If the portable Geek Wave is starting to sound like an audiophile's dream rather than an iPod replacement, you'd be right. Nothing about the device is really targeted at the average consumer. Everything from its $399 retail price tag for the 64 GB version to its complicated ease of use.

iTunes can't really handle the higher-end audio formats well, if at all, and so Geek Wave buyers will get (for an additional $20) GeekPerfect software. The Mac software is a partnership with BitPerfect, which will work in concert with iTunes and allow it to be the main playback software. It will accommodate DSD playback as well as "squeezing the best possible audio quality from your Macintosh computer."
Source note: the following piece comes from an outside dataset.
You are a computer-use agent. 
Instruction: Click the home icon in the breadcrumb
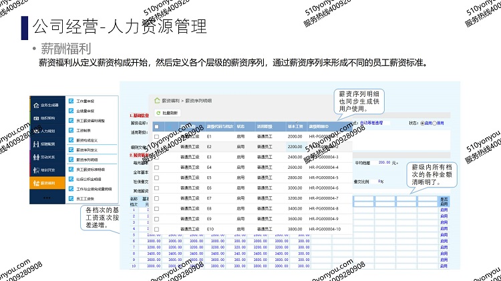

Unlike Pono, Geek Wave isn't getting into the content business. Pono is trying to appeal the mainstream by giving users a store to buy high-quality music, but Geek Wave buyers will need to continue to acquire music from their previous locations.

Interestingly the high-end audio device will also be able to support Wi-Fi streaming. The Zero Transmission Jitter Wi-Fi add-on will stream music over home networks while keeping an eye on not compromising the signal quality over the air.

There's a more complicated answer, but, in short, the solution for Wi-Fi streaming is for the files to get buffered using local flash memory. This should make them as good as locally stored music on the Geek Wave. Wi-Fi streaming will support most 2.4GHz frequencies including B, G, and N.

A lot of people are still waiting to see how these high-quality audio devices like Pono and Geek Wave do outside of crowdfunding and in the hands of real people. Will they be relegated to the niche audiophile community or pick up a real audience?